[Stored items]
========================================================================
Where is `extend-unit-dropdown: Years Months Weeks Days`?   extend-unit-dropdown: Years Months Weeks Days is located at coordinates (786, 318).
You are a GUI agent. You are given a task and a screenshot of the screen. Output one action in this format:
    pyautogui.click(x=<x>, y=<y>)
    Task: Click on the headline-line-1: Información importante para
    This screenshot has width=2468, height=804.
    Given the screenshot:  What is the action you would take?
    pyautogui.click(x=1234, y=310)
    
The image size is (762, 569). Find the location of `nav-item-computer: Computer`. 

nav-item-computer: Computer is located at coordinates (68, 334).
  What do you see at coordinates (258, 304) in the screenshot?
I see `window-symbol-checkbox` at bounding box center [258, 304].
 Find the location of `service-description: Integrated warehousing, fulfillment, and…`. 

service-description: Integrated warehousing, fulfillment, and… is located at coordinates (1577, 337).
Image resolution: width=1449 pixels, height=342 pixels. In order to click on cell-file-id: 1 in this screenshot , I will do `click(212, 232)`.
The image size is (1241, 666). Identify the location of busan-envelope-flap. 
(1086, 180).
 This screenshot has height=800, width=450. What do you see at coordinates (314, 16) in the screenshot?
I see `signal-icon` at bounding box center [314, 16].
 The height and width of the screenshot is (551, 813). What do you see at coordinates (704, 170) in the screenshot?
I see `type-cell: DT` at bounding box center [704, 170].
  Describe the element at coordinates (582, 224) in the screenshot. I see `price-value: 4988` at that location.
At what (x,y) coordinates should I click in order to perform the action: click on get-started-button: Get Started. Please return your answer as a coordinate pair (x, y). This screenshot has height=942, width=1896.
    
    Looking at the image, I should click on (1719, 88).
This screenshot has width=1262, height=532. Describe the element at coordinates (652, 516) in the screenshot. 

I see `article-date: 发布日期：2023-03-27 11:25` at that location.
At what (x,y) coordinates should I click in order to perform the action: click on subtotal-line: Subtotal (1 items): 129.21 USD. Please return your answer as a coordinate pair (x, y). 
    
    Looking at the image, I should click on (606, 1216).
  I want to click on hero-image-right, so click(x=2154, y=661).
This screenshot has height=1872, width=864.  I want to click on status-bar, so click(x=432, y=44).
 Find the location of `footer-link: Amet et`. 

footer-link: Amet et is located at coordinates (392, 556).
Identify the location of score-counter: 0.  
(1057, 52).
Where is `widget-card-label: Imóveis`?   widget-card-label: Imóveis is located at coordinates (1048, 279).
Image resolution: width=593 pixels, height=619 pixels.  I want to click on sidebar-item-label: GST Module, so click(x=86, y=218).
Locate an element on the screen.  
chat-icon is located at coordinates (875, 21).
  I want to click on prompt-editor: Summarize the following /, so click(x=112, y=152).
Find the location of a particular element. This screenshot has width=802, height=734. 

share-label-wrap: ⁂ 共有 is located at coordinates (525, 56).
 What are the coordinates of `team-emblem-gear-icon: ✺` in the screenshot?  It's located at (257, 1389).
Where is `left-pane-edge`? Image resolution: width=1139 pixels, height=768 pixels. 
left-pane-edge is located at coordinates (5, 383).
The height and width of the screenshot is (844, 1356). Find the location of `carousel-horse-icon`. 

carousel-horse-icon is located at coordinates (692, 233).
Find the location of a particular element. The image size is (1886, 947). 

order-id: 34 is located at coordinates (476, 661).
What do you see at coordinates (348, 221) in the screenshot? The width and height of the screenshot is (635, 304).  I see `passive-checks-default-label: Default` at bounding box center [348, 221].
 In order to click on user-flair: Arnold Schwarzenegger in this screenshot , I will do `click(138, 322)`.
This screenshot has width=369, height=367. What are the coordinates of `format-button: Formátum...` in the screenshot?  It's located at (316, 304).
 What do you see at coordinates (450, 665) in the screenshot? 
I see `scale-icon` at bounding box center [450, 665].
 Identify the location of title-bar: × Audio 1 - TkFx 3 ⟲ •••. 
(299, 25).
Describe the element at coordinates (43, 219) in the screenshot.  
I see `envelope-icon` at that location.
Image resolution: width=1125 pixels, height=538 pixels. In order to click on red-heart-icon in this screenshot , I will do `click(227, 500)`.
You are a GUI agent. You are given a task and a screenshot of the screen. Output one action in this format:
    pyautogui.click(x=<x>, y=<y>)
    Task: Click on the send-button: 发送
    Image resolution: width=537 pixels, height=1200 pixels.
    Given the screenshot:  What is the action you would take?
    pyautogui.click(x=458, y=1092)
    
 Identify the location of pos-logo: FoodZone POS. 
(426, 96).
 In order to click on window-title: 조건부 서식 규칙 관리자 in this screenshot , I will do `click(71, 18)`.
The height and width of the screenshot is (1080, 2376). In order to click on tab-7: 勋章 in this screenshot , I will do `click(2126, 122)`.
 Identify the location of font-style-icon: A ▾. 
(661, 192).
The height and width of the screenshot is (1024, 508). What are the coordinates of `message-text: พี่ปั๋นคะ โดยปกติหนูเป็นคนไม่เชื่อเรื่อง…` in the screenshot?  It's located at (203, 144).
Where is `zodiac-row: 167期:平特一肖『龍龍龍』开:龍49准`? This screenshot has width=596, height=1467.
========================================================================
- Work to complete:
Edit the stored items above by changing "Identify the location of" to "Identify the position of" everywhere it appears. Keep every other part the same.

- Response to the task:
Where is `extend-unit-dropdown: Years Months Weeks Days`?   extend-unit-dropdown: Years Months Weeks Days is located at coordinates (786, 318).
You are a GUI agent. You are given a task and a screenshot of the screen. Output one action in this format:
    pyautogui.click(x=<x>, y=<y>)
    Task: Click on the headline-line-1: Información importante para
    This screenshot has width=2468, height=804.
    Given the screenshot:  What is the action you would take?
    pyautogui.click(x=1234, y=310)
    
The image size is (762, 569). Find the location of `nav-item-computer: Computer`. 

nav-item-computer: Computer is located at coordinates (68, 334).
  What do you see at coordinates (258, 304) in the screenshot?
I see `window-symbol-checkbox` at bounding box center [258, 304].
 Find the location of `service-description: Integrated warehousing, fulfillment, and…`. 

service-description: Integrated warehousing, fulfillment, and… is located at coordinates (1577, 337).
Image resolution: width=1449 pixels, height=342 pixels. In order to click on cell-file-id: 1 in this screenshot , I will do `click(212, 232)`.
The image size is (1241, 666). Identify the position of busan-envelope-flap. 
(1086, 180).
 This screenshot has height=800, width=450. What do you see at coordinates (314, 16) in the screenshot?
I see `signal-icon` at bounding box center [314, 16].
 The height and width of the screenshot is (551, 813). What do you see at coordinates (704, 170) in the screenshot?
I see `type-cell: DT` at bounding box center [704, 170].
  Describe the element at coordinates (582, 224) in the screenshot. I see `price-value: 4988` at that location.
At what (x,y) coordinates should I click in order to perform the action: click on get-started-button: Get Started. Please return your answer as a coordinate pair (x, y). This screenshot has height=942, width=1896.
    
    Looking at the image, I should click on (1719, 88).
This screenshot has width=1262, height=532. Describe the element at coordinates (652, 516) in the screenshot. 

I see `article-date: 发布日期：2023-03-27 11:25` at that location.
At what (x,y) coordinates should I click in order to perform the action: click on subtotal-line: Subtotal (1 items): 129.21 USD. Please return your answer as a coordinate pair (x, y). 
    
    Looking at the image, I should click on (606, 1216).
  I want to click on hero-image-right, so click(x=2154, y=661).
This screenshot has height=1872, width=864.  I want to click on status-bar, so click(x=432, y=44).
 Find the location of `footer-link: Amet et`. 

footer-link: Amet et is located at coordinates (392, 556).
Identify the position of score-counter: 0.  
(1057, 52).
Where is `widget-card-label: Imóveis`?   widget-card-label: Imóveis is located at coordinates (1048, 279).
Image resolution: width=593 pixels, height=619 pixels.  I want to click on sidebar-item-label: GST Module, so click(x=86, y=218).
Locate an element on the screen.  
chat-icon is located at coordinates (875, 21).
  I want to click on prompt-editor: Summarize the following /, so click(x=112, y=152).
Find the location of a particular element. This screenshot has width=802, height=734. 

share-label-wrap: ⁂ 共有 is located at coordinates (525, 56).
 What are the coordinates of `team-emblem-gear-icon: ✺` in the screenshot?  It's located at (257, 1389).
Where is `left-pane-edge`? Image resolution: width=1139 pixels, height=768 pixels. 
left-pane-edge is located at coordinates (5, 383).
The height and width of the screenshot is (844, 1356). Find the location of `carousel-horse-icon`. 

carousel-horse-icon is located at coordinates (692, 233).
Find the location of a particular element. The image size is (1886, 947). 

order-id: 34 is located at coordinates (476, 661).
What do you see at coordinates (348, 221) in the screenshot? The width and height of the screenshot is (635, 304).  I see `passive-checks-default-label: Default` at bounding box center [348, 221].
 In order to click on user-flair: Arnold Schwarzenegger in this screenshot , I will do `click(138, 322)`.
This screenshot has width=369, height=367. What are the coordinates of `format-button: Formátum...` in the screenshot?  It's located at (316, 304).
 What do you see at coordinates (450, 665) in the screenshot? 
I see `scale-icon` at bounding box center [450, 665].
 Identify the position of title-bar: × Audio 1 - TkFx 3 ⟲ •••. 
(299, 25).
Describe the element at coordinates (43, 219) in the screenshot.  
I see `envelope-icon` at that location.
Image resolution: width=1125 pixels, height=538 pixels. In order to click on red-heart-icon in this screenshot , I will do `click(227, 500)`.
You are a GUI agent. You are given a task and a screenshot of the screen. Output one action in this format:
    pyautogui.click(x=<x>, y=<y>)
    Task: Click on the send-button: 发送
    Image resolution: width=537 pixels, height=1200 pixels.
    Given the screenshot:  What is the action you would take?
    pyautogui.click(x=458, y=1092)
    
 Identify the position of pos-logo: FoodZone POS. 
(426, 96).
 In order to click on window-title: 조건부 서식 규칙 관리자 in this screenshot , I will do `click(71, 18)`.
The height and width of the screenshot is (1080, 2376). In order to click on tab-7: 勋章 in this screenshot , I will do `click(2126, 122)`.
 Identify the position of font-style-icon: A ▾. 
(661, 192).
The height and width of the screenshot is (1024, 508). What are the coordinates of `message-text: พี่ปั๋นคะ โดยปกติหนูเป็นคนไม่เชื่อเรื่อง…` in the screenshot?  It's located at (203, 144).
Where is `zodiac-row: 167期:平特一肖『龍龍龍』开:龍49准`? This screenshot has width=596, height=1467.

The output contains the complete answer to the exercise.